I was thinking about this again today for a couple of reasons. One is how having a pipeline-like workflow might be made a bit more complicated if I’m fussy about what frames I’m taking (since I’d have to scale that up/down with the @numframes
), but that it’s not always possible with certain types of analysis.
What I’ve been doing for a bit is what I describe above, where if I’m interested in 7 frames of loudness analysis, actually analyzing 13, and pruning down to 7 so that the overlapped area contains “real” information vs being zero padded. In the tests I did above that seemed to produce quite decent (visual) results.
It then hit me this week, while coding up the LTEp thing that I can’t exactly do that with offline file analysis. Or rather, if the files are sliced tightly there is no “real audio” before the start of the file anyways. So for the sake of consistency between descriptors, I’ve since dropped the my semi-“workaround” for the lack of mirrored frames. Bummer, but I think having more consistent matching/parity is more important than one side of the equation being “more correct”.
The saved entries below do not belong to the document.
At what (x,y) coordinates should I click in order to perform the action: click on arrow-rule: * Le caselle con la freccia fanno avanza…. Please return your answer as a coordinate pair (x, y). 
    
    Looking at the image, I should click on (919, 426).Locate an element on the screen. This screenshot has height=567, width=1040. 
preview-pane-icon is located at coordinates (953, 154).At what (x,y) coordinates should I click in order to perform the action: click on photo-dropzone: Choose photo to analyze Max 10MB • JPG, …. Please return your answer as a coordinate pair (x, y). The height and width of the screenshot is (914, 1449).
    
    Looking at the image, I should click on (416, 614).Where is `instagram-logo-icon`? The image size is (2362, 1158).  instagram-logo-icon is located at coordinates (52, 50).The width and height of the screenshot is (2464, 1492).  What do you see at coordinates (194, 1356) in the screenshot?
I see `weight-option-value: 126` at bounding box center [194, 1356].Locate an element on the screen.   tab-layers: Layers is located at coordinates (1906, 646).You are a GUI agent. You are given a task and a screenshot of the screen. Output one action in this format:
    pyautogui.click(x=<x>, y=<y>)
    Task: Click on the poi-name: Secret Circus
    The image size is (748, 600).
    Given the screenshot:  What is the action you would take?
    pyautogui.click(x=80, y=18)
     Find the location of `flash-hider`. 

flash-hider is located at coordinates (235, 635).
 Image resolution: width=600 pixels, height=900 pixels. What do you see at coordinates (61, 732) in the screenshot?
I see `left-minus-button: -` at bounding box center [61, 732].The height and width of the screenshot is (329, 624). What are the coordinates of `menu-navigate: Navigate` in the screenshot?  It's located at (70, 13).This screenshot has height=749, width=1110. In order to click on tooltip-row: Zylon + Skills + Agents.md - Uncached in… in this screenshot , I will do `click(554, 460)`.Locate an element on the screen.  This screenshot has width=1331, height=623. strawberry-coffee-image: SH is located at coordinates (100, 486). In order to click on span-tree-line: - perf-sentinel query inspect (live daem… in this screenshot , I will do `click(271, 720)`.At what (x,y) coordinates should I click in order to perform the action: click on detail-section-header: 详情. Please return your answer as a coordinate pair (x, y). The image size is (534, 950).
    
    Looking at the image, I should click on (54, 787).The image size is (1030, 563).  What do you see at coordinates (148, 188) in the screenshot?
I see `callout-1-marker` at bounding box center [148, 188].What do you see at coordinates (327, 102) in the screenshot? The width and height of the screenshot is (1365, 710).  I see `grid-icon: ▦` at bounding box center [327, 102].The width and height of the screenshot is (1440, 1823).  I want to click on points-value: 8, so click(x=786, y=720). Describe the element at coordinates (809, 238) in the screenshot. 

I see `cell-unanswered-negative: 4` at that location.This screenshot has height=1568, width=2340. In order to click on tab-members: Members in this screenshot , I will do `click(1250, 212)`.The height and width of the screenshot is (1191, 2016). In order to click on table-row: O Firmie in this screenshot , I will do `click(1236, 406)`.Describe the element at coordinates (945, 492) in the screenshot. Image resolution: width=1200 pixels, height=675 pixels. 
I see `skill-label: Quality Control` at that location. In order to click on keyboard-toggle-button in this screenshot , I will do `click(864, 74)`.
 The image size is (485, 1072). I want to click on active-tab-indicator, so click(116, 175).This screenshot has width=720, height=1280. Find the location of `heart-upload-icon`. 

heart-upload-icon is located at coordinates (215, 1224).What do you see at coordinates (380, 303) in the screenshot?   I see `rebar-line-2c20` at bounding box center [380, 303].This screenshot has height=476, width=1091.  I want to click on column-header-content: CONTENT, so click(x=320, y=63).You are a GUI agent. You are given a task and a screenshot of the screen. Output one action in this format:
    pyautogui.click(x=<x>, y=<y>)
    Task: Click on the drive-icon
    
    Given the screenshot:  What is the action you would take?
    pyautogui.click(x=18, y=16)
Somewhat related, although not the exact subject of this thread, is choosing which frames are analyzed. I’ve always done all the frames for loudness, but then only the “middle” frames for spectral/pitch stuff, based on some discussions from the first plenary. Now that we have weighting, I think that somewhat mitigates the possibility of skewing stats around by funny stuff in the edge frames (though not entirely since loudness also gets zero-pulled). That got me thinking about the scalability and reusability of different analysis pipelines. The demo code in the LTEp patch is hardcoded to 256 samples (7 frames with “middle” frames for spectral stuff). If I request a larger amount of frames, my @startframe 3 @numframes 3
thing doesn’t work anymore. I could programmatically have it such that I always ignore the first and last x amount of frames based on the FFT/overlap, but that’s getting a bit fiddly, and has ramifications for buffer sizes down the pipeline, particularly since things like @weights
have to be exactly the right size.
So this is half comment and half question in terms of the current thinking or temperature on being selective with the frames you choose to apply stats to within a window vs letting weighting process that for you.
Don’t get me wrong, I still think having a native @edgeframe
option would be handy as I think, for short analysis windows in particular, that having mirrored windowing would be ideal, but for now I’m wondering how useful the results are vs the additional faff.